In enacting these new measures, says Wirth, the parliament "sent a clear message that legislators view women as containers for future citizens rather than as citizens with full and unalienable rights of their own."

- Ann Farmer

Critical Age, Critical Problems:

CRLP Speaks on Adolescent Reproductive Rights in sub-Saharan Africa

When CRLP staff attorney Maryse Fontus spoke at the Fourth Regional Conference of African Women Ministers and Parliamentarians last July, she asked the roomful of high-level officials to consider this: while the reproductive health issues of adolescents are not often distinguished from the health concerns of younger children, nearly half of all persons newly infected with HIV are between the ages of 15 and 24. Further studies show that within sub-Saharan Africa, where the majority of the global HIV-positive population lives, adolescents have a minimal understanding of how to prevent the spread of the disease. "It is therefore critical," urged Fontus, "that governments adopt age-specific laws, policies and health programs that protect this vulnerable population."

Representatives from Mauritania. (Photo courtesy of the U.N.)

"The HIV figures are very alarming," agrees Esperance Fundira, Programme Officer with the United Nations Population Fund (UNFPA) and organizer of the conference, which was geared this year to give African women leaders the opportunity to exchange information and experiences on the reproductive health of adolescents in sub-Saharan Africa. "The hope is with the adolescents," Fundira adds. "If we are able to stop new infections with adolescents, then in the long run we can stop this disease."

Sub-Saharan Africa is home to one of the most rapidly growing adolescent populations in the world. Here, and unlike the experience of their counterparts in the western world, the period of transition from childhood to adulthood can be fleeting, as many African adolescents enter into early sexual relations, marriage and childbearing. In fact, over 55% of women thoughout sub-Saharan Africa have had their first child by age 20.

Yet many African adolescents complain of deficient treatment by family planning clinicians. The President of Namibia, who delivered the keynote address, stressed the need for confidentiality when delivering adolescent reproductive health services.

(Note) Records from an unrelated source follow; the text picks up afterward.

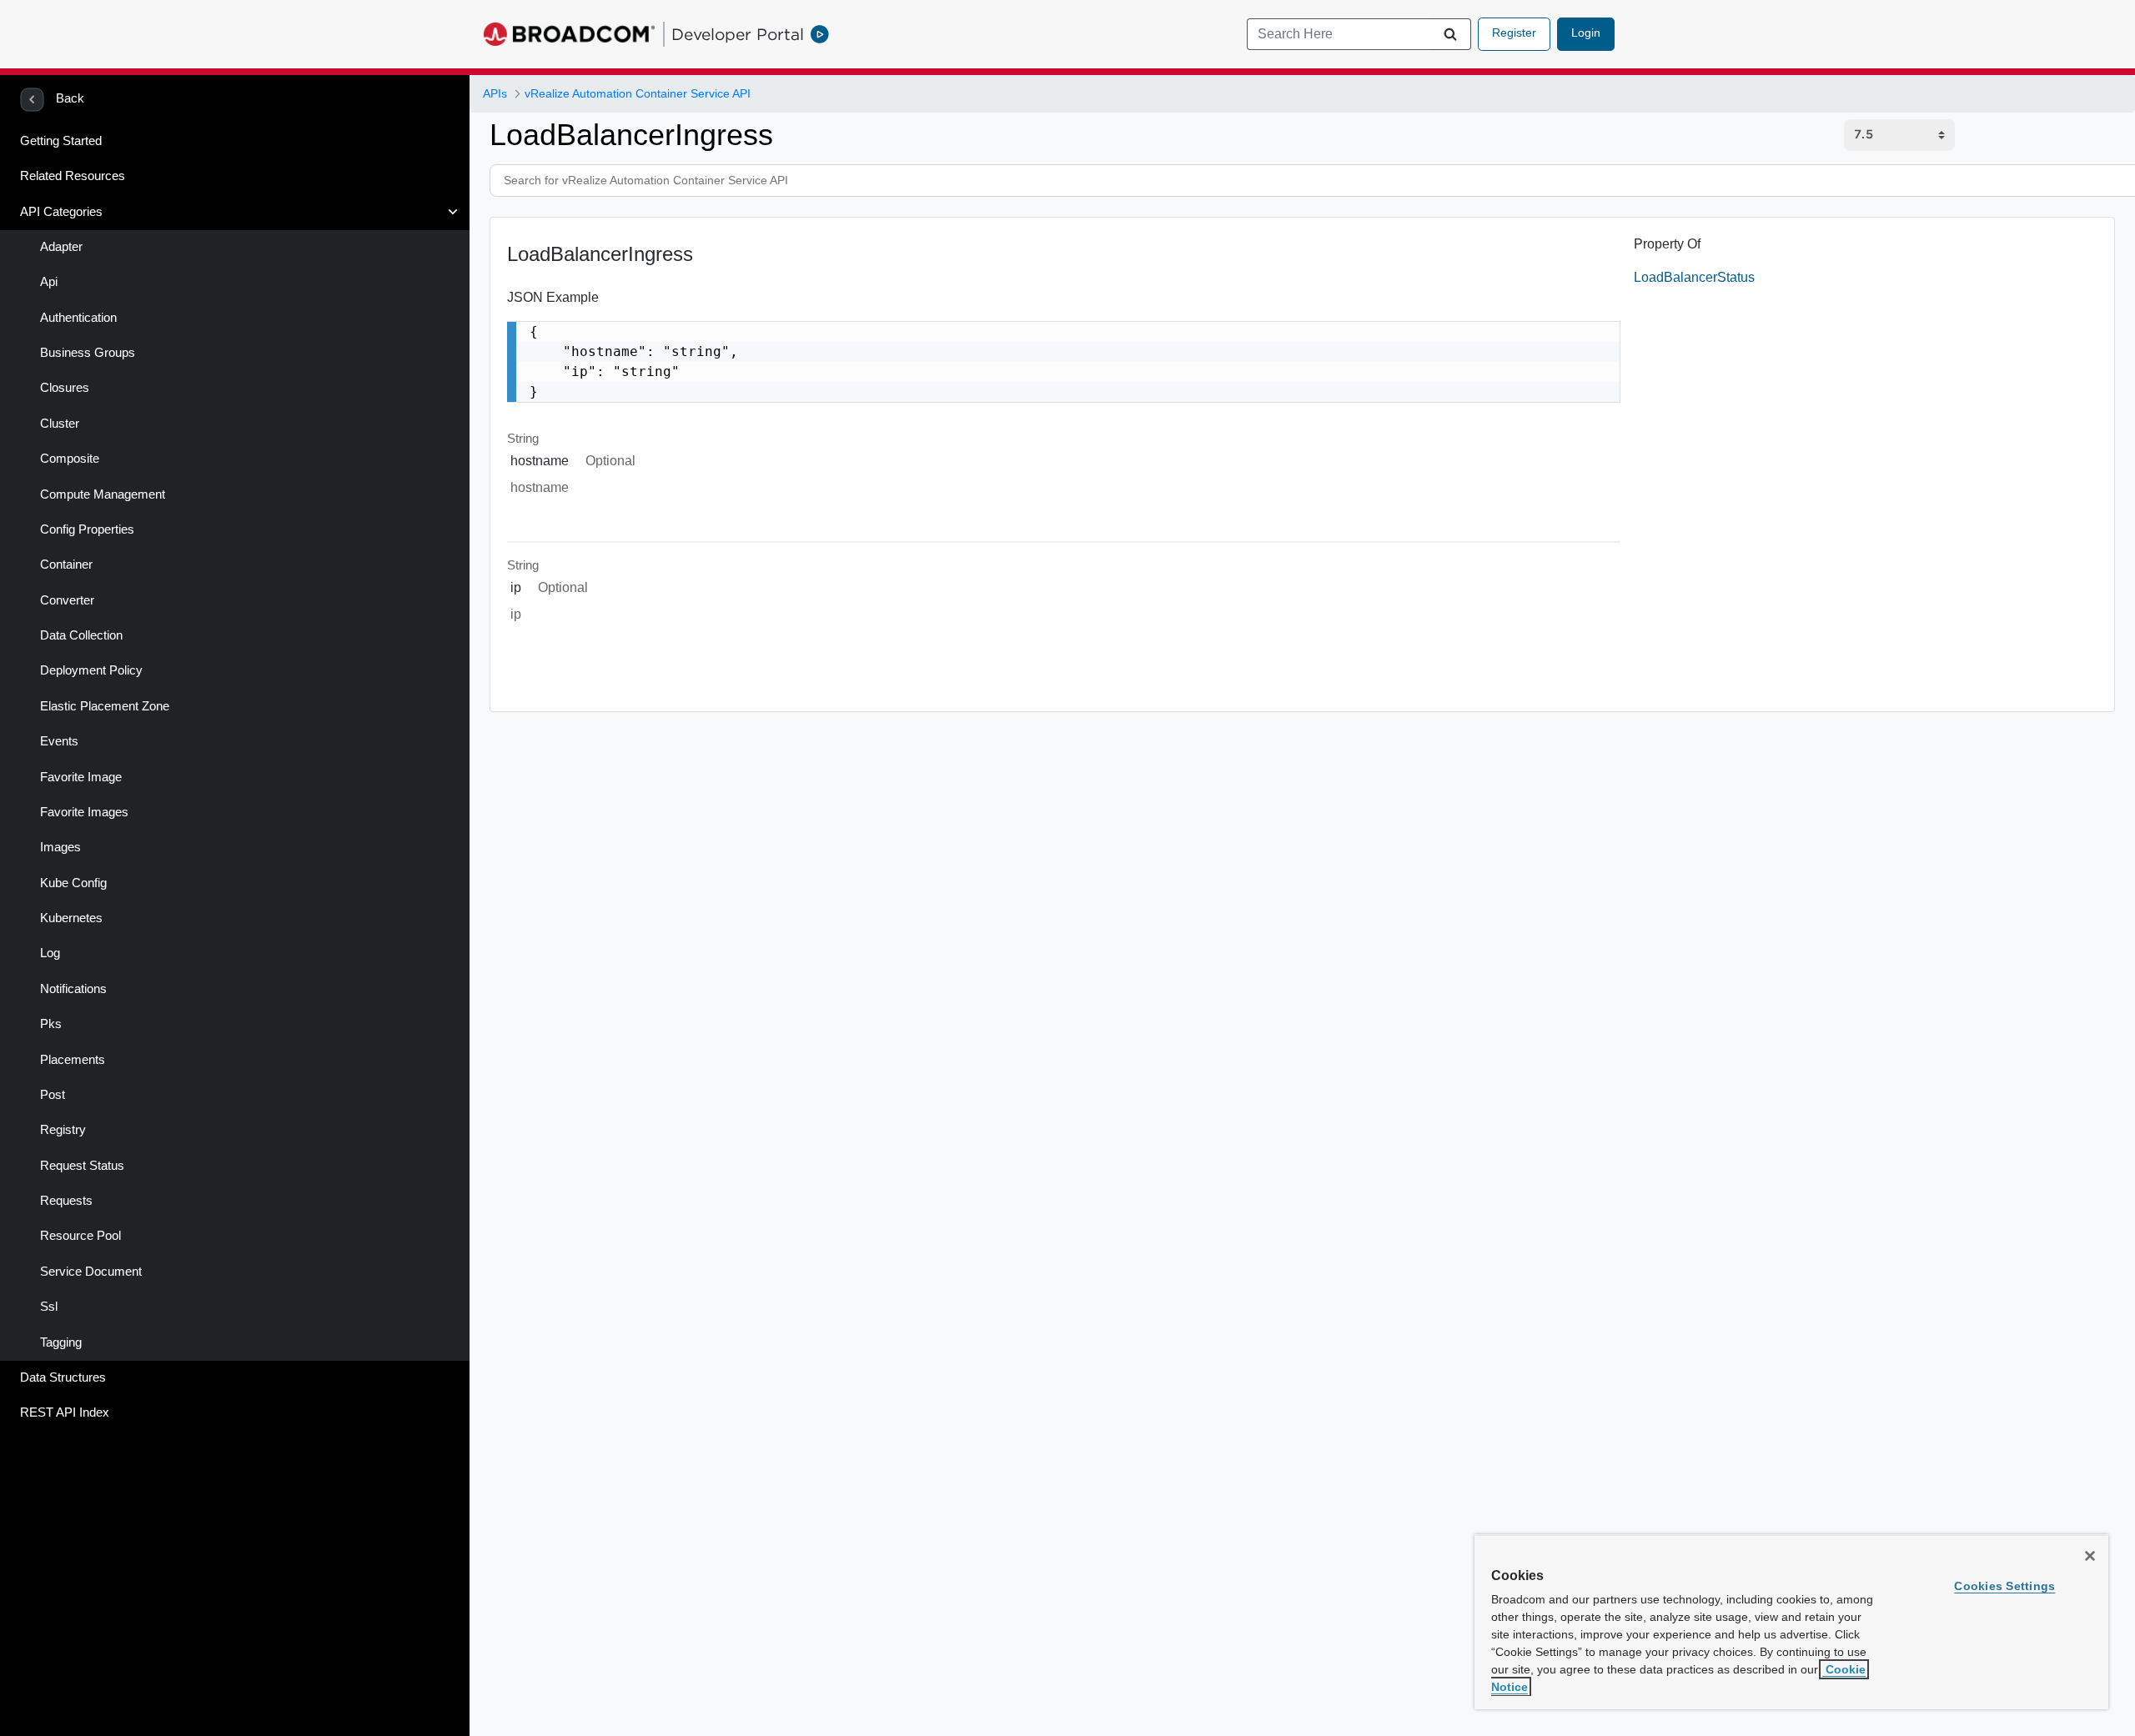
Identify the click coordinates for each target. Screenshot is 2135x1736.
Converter (67, 600)
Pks (51, 1024)
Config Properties (87, 529)
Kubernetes (71, 918)
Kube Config (73, 883)
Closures (64, 387)
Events (59, 741)
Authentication (78, 317)
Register (1514, 32)
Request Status (82, 1165)
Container (66, 564)
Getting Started (61, 141)
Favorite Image (81, 777)
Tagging (61, 1342)
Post (52, 1094)
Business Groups (87, 352)
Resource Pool (80, 1235)
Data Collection (81, 635)
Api (49, 281)
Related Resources (72, 176)
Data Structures (63, 1377)
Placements (72, 1059)
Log (50, 953)
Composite (69, 458)
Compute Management (102, 494)
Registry (63, 1129)
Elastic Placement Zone (104, 706)
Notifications (73, 989)
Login (1585, 32)
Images (60, 847)
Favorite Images (84, 812)
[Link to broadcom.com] (569, 34)
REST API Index (64, 1412)
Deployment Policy (91, 670)
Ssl (49, 1306)
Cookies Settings (2004, 1586)
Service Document (91, 1271)
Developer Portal (737, 34)
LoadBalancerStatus (1694, 277)
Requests (66, 1200)
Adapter (61, 246)
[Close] (2090, 1556)
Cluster (59, 423)
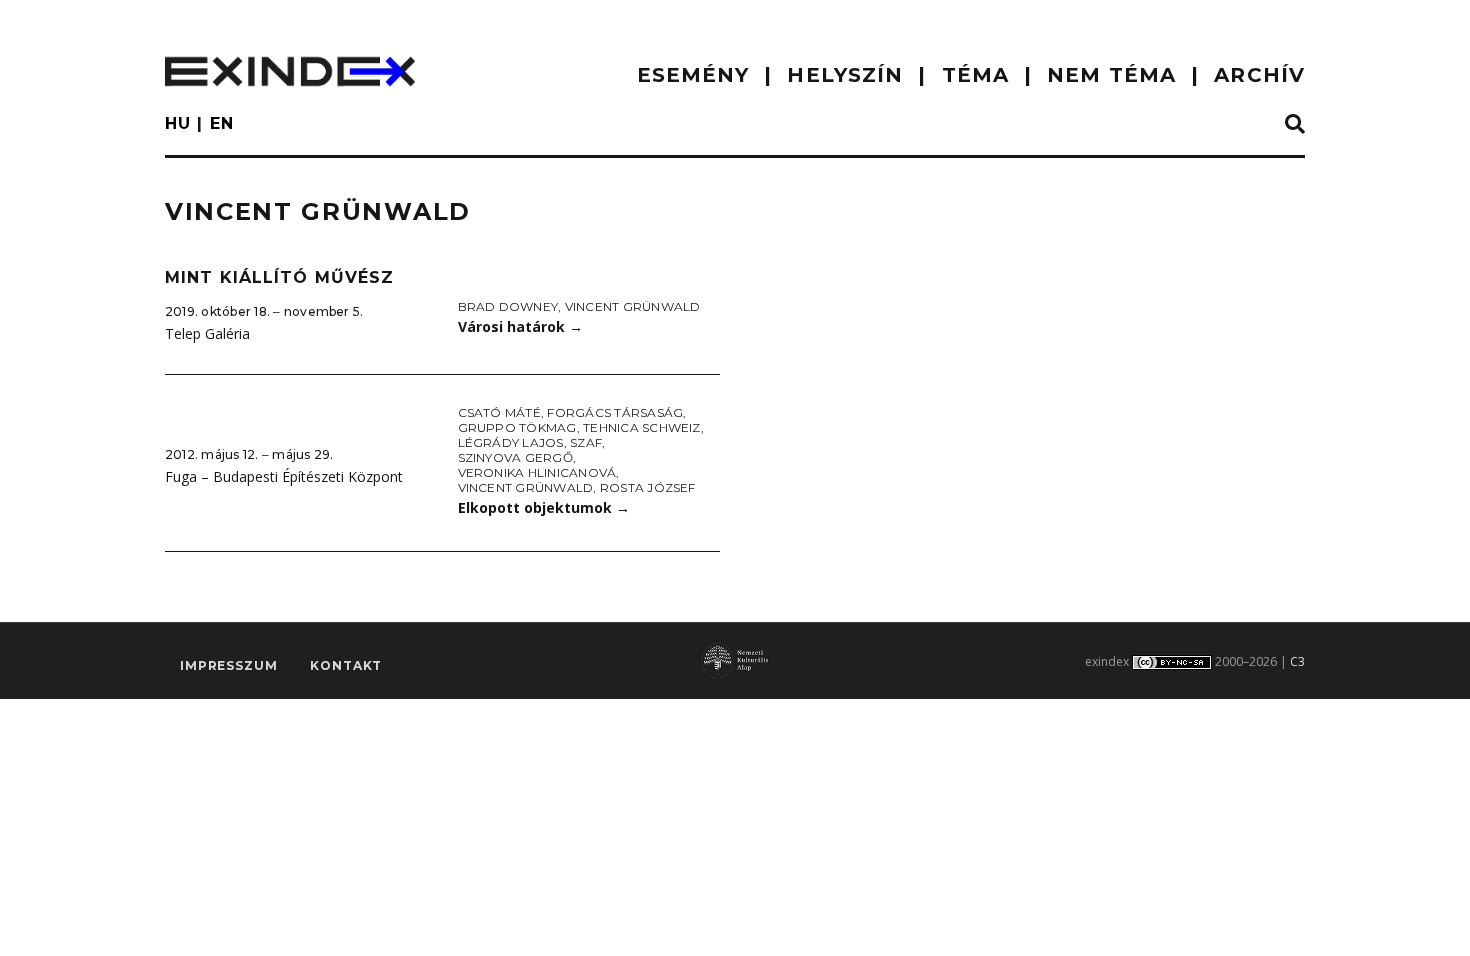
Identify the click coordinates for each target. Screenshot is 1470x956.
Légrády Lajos (511, 442)
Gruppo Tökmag (517, 427)
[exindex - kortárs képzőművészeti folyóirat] (290, 71)
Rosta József (648, 487)
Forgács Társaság (615, 412)
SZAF (586, 442)
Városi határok (520, 326)
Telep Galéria (207, 333)
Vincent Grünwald (633, 306)
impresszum (228, 665)
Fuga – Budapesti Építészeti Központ (284, 476)
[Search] (1295, 125)
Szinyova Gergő (515, 457)
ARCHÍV (1259, 75)
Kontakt (346, 665)
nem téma (1111, 75)
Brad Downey (508, 306)
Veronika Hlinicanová (537, 472)
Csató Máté (499, 412)
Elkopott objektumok (544, 507)
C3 (1297, 661)
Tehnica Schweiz (642, 427)
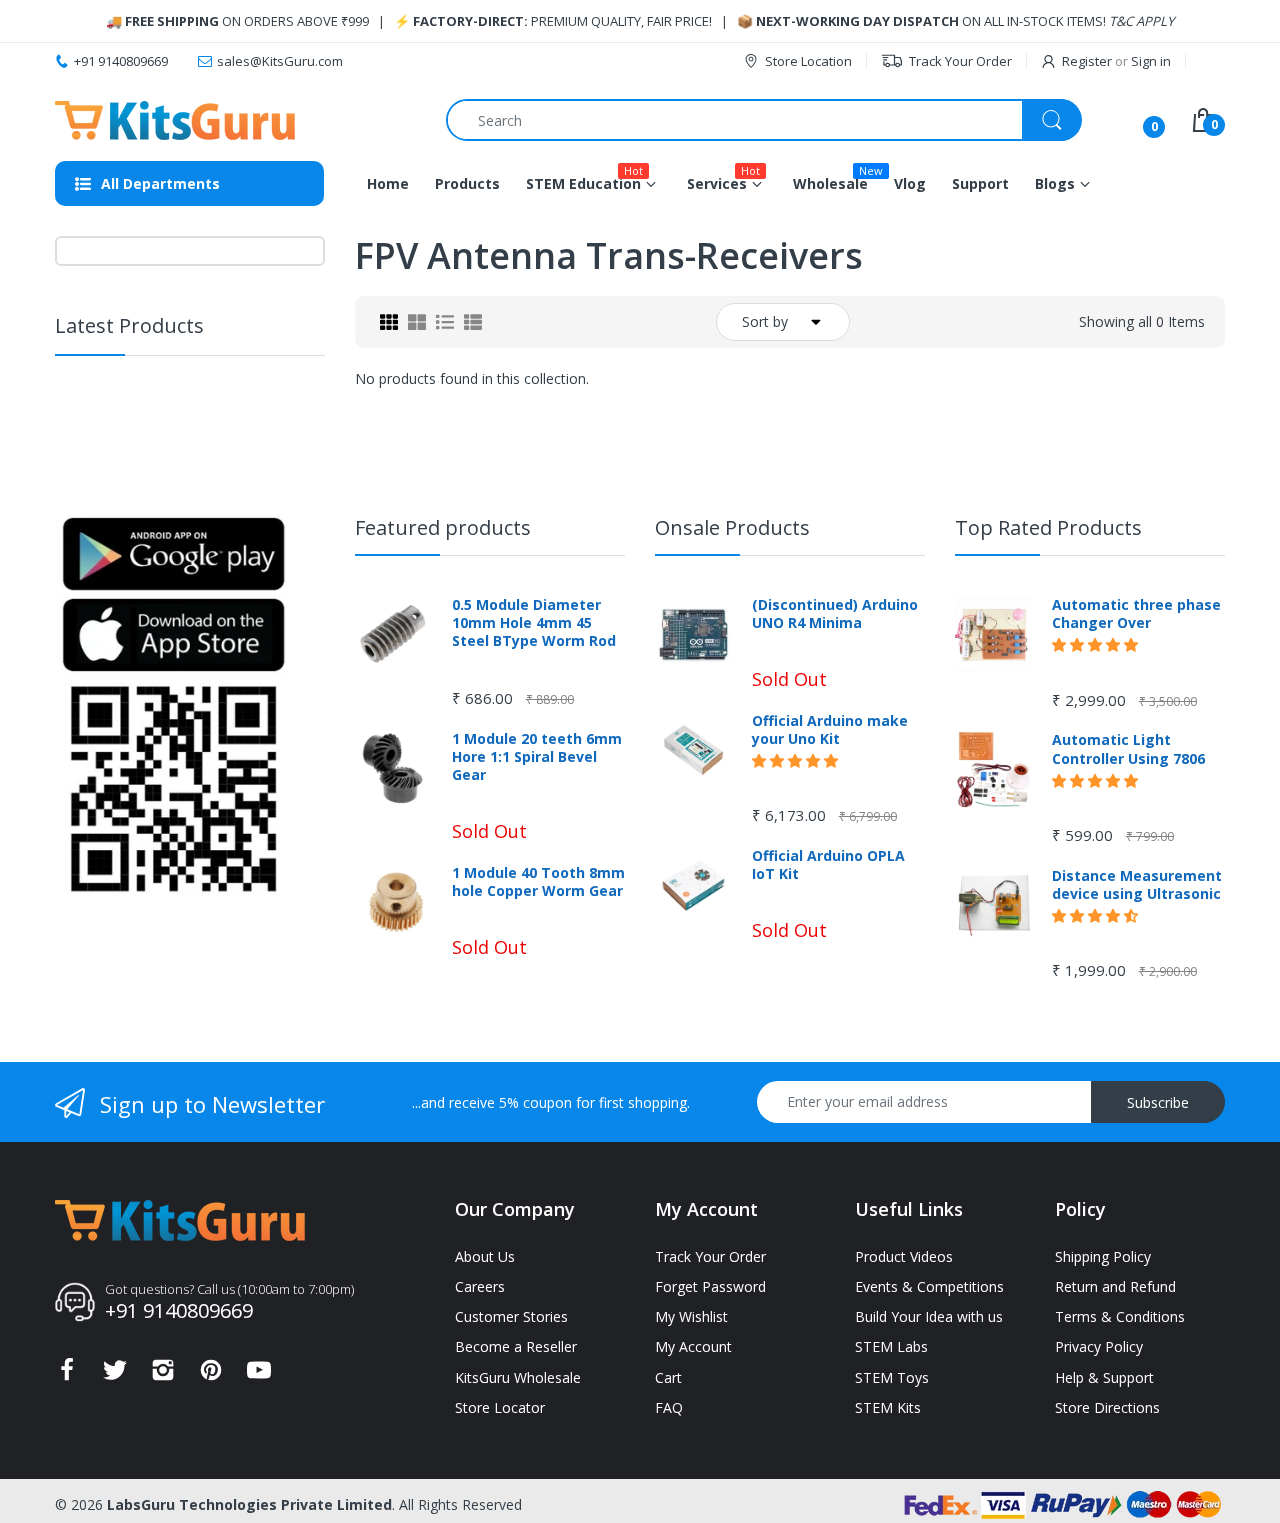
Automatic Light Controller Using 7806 (1128, 749)
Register (1087, 61)
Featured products (443, 527)
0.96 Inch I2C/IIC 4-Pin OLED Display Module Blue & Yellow (223, 418)
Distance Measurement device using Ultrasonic (1137, 885)
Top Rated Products (1048, 527)
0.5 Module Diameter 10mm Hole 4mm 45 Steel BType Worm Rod (534, 623)
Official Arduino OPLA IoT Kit (828, 865)
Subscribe (1158, 1102)
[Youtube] (259, 1375)
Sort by (765, 321)
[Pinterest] (211, 1375)
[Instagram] (163, 1375)
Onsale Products (732, 527)
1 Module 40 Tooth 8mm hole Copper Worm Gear (538, 882)
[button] (197, 460)
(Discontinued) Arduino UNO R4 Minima (835, 614)
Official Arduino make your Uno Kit (830, 730)
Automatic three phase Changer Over (1136, 614)
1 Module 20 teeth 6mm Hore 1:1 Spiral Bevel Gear (537, 757)
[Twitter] (115, 1375)
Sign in (1151, 61)
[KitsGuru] (175, 120)
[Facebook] (67, 1375)
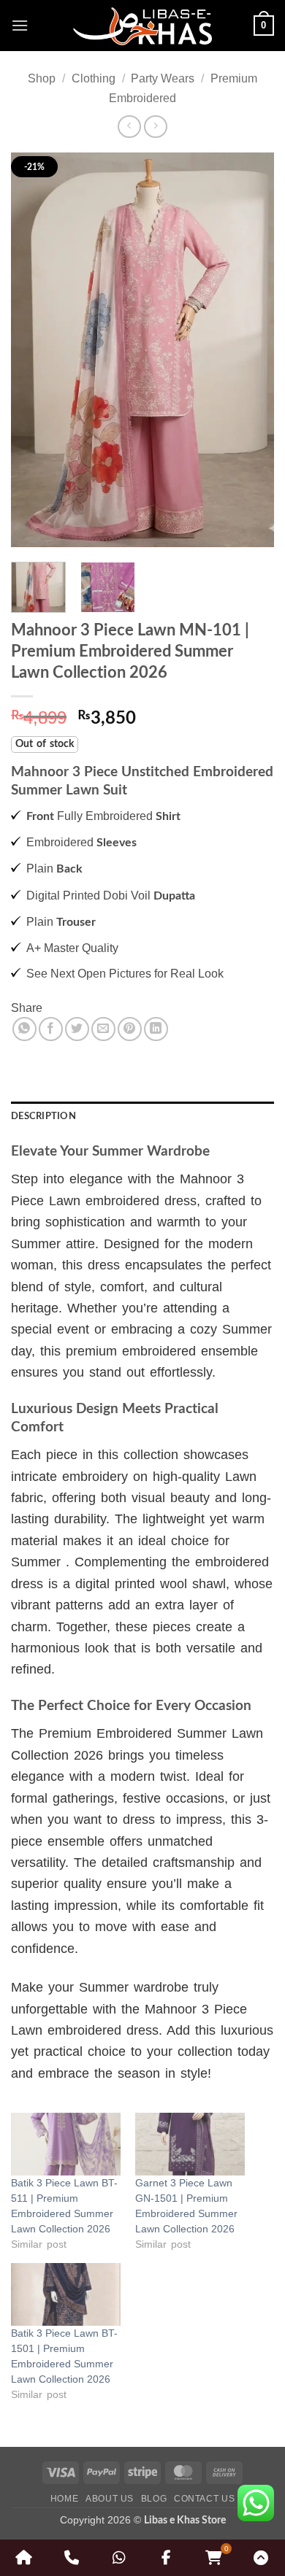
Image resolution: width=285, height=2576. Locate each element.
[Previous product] (155, 126)
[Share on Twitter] (77, 1029)
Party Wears (162, 78)
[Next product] (129, 126)
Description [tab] (43, 1116)
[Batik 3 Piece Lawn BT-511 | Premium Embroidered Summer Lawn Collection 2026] (66, 2144)
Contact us (204, 2499)
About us (110, 2499)
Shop (42, 78)
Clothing (93, 78)
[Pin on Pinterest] (130, 1029)
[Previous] (34, 350)
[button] (19, 25)
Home (64, 2499)
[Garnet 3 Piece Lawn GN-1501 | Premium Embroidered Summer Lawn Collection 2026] (190, 2144)
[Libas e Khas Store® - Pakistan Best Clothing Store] (142, 26)
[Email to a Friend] (103, 1029)
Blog (154, 2499)
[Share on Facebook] (51, 1029)
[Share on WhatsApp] (24, 1029)
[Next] (251, 350)
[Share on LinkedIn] (156, 1029)
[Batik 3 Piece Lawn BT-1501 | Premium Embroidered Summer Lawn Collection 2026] (66, 2294)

Dr. Nafis Sadik, the UNFPA's executive director, talked about the practice of dry sex (using drying agents to reduce wetness in the vagina), which appears to be associated with an increased risk of infection by HIV; the problem of early and forced marriages; and the soaring rates of unsafe abortions. Africa accounts for more than 40% of the world's deaths due to unsafe abortions, and studies in the early 1990s showed that adolescents account for between 39% and 72% of all cases of abortion-related complications.

On the brighter side, there have been recent improvements in reproductive rights laws in the region, pointed out CRLP's Fontus. For instance, ten sub-Saharan African countries have recently passed laws criminalizing the customary practice of female circumcision/female genital mutilation.

And in 1998, Ghana passed a law banning the practice of Trokosi - a lesser-known west African custom that involves the ritual slavery of young girls. Within this tradition of female religious bondage, girls are forced to atone for transgressions committed by other members of their families, such as stealing lying and adultery. The girls become the property of a fetish priest and must perform domestic and farm chores for him. Once she has reached her third menstruation, she also becomes his sexual slave. "The new law," says Fontus, "criminalizes customary servitude and carries a minimum three-year penalty for those found guilty of harboring forced labor."